Dans son ouvrage le plus connu et qui l’a rendu célèbre, L’Archipel du Goulag
(1973), l’écrivain russe Alexandre Soljénitsyne (1918–2008) dénonça clairement
et fermement le communisme soviétique. Ce livre en trois tomes joua un rôle
capital en manifestant au monde les horreurs du communisme, et il est le fruit
de la propre conversion de l’auteur, revenu à ce qui était autrefois respecté :
Dieu et la patrie. Cette conversion est intervenue pendant les huit années
(1945–1953) de son emprisonnement dans les goulags soviétiques (camps de
prisonniers). Le texte ci-dessous est un extrait légèrement adapté d’un
discours prononcé au National Arts Club de New York en 1993. Il y révèle sa
claire perception des arts modernes comme reflet d’un grave manque de vie spirituelle
dans les âmes, à l’Ouest comme à l’Est.
Notre monde entier vit un siècle de maladie spirituelle, qui se reflète
nécessairement dans les arts. Un sentiment de confusion du monde est apparu,
non seulement dans les anciens pays communistes, mais aussi en Occident, où
l’augmentation sans précédent des avantages matériels de la civilisation, comme
l’amélioration constante du niveau de vie, s’est accompagnée d’une érosion et
d’un obscurcissement des idéaux moraux et éthiques jusque-là élevés. L’axe
spirituel de la vie connaît un crépuscule et il existe des artistes pour qui le
monde semble aujourd’hui n’avoir aucun sens, et ressemble à un tas d’ordures
aberrant. Oui, la culture mondiale traverse aujourd’hui une crise très grave.

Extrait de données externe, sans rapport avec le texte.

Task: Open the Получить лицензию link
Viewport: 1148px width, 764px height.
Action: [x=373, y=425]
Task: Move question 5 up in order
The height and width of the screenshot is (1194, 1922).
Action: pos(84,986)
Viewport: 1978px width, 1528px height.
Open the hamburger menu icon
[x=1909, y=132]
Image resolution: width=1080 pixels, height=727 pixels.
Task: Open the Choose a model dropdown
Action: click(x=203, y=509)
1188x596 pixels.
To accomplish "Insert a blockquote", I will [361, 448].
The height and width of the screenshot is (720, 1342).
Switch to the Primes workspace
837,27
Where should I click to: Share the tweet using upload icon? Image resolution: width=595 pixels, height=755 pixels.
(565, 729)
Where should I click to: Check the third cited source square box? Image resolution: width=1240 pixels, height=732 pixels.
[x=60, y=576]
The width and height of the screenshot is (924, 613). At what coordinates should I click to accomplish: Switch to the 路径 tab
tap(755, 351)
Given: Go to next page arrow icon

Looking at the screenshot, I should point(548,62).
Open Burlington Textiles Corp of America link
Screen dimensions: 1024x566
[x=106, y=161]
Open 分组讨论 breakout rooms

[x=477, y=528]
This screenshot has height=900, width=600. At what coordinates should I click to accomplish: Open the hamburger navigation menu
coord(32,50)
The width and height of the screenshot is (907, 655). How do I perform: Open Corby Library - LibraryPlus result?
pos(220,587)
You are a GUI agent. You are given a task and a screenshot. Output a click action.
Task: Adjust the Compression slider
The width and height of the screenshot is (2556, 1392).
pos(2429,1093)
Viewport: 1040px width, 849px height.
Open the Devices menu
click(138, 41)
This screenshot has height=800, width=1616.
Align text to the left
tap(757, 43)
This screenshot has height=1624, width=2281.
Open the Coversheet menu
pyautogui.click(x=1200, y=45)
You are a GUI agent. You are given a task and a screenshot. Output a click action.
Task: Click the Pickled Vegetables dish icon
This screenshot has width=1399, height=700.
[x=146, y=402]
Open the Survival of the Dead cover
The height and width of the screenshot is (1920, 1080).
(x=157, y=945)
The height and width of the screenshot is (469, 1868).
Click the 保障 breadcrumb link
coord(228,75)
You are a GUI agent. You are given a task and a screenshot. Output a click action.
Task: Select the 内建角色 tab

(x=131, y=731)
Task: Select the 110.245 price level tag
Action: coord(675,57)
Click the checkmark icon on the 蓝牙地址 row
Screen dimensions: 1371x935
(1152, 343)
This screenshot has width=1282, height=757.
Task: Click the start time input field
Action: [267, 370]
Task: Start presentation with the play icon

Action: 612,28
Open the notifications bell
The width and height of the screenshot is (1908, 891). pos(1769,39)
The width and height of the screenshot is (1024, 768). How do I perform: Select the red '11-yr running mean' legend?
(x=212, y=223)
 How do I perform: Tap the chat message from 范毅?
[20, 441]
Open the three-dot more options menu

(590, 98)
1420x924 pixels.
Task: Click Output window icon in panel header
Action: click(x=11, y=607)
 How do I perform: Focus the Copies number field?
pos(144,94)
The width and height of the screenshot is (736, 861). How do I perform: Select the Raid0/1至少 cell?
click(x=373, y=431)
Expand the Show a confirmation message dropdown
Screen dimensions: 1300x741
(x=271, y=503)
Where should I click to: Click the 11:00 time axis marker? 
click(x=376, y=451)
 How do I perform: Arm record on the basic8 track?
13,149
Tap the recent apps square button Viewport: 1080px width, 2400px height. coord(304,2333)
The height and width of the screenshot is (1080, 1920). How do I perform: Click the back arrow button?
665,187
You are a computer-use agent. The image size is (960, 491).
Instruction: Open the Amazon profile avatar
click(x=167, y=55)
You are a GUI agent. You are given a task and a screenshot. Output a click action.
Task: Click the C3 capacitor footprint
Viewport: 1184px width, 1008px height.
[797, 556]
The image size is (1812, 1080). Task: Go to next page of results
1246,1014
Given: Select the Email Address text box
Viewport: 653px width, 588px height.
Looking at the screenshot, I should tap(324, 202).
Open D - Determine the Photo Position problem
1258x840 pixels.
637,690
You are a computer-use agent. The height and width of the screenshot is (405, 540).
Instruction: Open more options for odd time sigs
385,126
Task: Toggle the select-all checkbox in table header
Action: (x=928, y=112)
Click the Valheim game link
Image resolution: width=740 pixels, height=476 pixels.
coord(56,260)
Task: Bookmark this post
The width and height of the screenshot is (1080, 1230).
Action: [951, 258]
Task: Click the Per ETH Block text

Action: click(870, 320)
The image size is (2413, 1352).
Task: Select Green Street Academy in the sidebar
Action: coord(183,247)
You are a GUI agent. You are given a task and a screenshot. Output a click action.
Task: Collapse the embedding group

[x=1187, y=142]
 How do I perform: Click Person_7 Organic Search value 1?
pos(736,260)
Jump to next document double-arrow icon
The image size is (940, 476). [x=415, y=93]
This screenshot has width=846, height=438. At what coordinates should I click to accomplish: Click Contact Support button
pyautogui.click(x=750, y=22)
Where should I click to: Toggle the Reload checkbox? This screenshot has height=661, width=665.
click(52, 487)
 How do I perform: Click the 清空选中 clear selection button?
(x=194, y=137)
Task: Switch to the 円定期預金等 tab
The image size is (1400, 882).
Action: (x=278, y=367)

L’une des solutions a consisté à recourir à de nouvelles méthodes ingénieuses,
comme si la crise n’avait
Car sous ces expériences omniprésentes et apparemment innocentes de rejet d’une
tradition «dépassée », se cache une hostilité profonde à l’égard de toute
spiritualité. Ce culte incessant de la nouveauté, avec son affirmation que
l’art n’a pas besoin d’être bon ou pur, du moment qu’il est nouveau, encore
plus nouveau, et toujours plus nouveau, cache une tentative implacable et
soutenue sur le long terme, de saper, de ridiculiser et de déraciner tous les
préceptes moraux.
Comme s’il n’y avait pas de Dieu,
pas de vérité, comme si l’univers était chaotique, qu’il n’y avait pas
d’absolu, comme si tout était relatif.
En effet, en ces dernières décennies du 20e siècle, la littérature, la musique,
la peinture et la sculpture mondiales ont fait preuve d’une tendance obstinée à
évoluer non pas vers le haut, mais horizontalement, non pas vers les plus
nobles réalisations de l’artisanat et de l’esprit humain, mais vers le bas,
vers leur désintégration dans une recherche désespérée et pernicieuse de «
nouveauté ». Pour décorer les espaces publics, nous installons des sculptures
qui prétendent que la laideur pure mérite notre attention — et nous ne sommes
même plus surpris. Pourtant, si des visiteurs de l’espace captaient notre
musique sur les ondes, comment pourraient-ils deviner que les terriens aient eu
un Bach, un Beethoven, un Schubert, qui sont aujourd’hui abandonnés comme s’ils
étaient périmés et obsolètes ?
Si nous, créateurs d’art, nous soumettons docilement à cette dégringolade, si
nous cessons d’être attachés à la grande tradition culturelle des siècles
passés, ainsi qu’aux fondements spirituels dont cette noble tradition est
issue, nous contribuerons à une chute extrêmement dangereuse de l’esprit humain
sur terre, à une dégénérescence de l’humanité dans une sorte d’état inférieur,
proche de l’animalité. Et pourtant, il est difficile de croire que nous allons
permettre que cela se produise. Même en Russie, si terriblement malade en ce
moment (1993), nous attendons et espérons qu’après le coma, après une période
de silence, nous sentirons le souffle de la littérature russe se réveiller, et
que nous observerons chez nos jeunes frères l’arrivée de forces nouvelles
venant à notre secours.
Kyrie eleison.
Soljénitsyne mis en pratique
L’art vrai dispose l’âme aux vertus
naturelles,
Et l’aide à parvenir à ses fins éternelles.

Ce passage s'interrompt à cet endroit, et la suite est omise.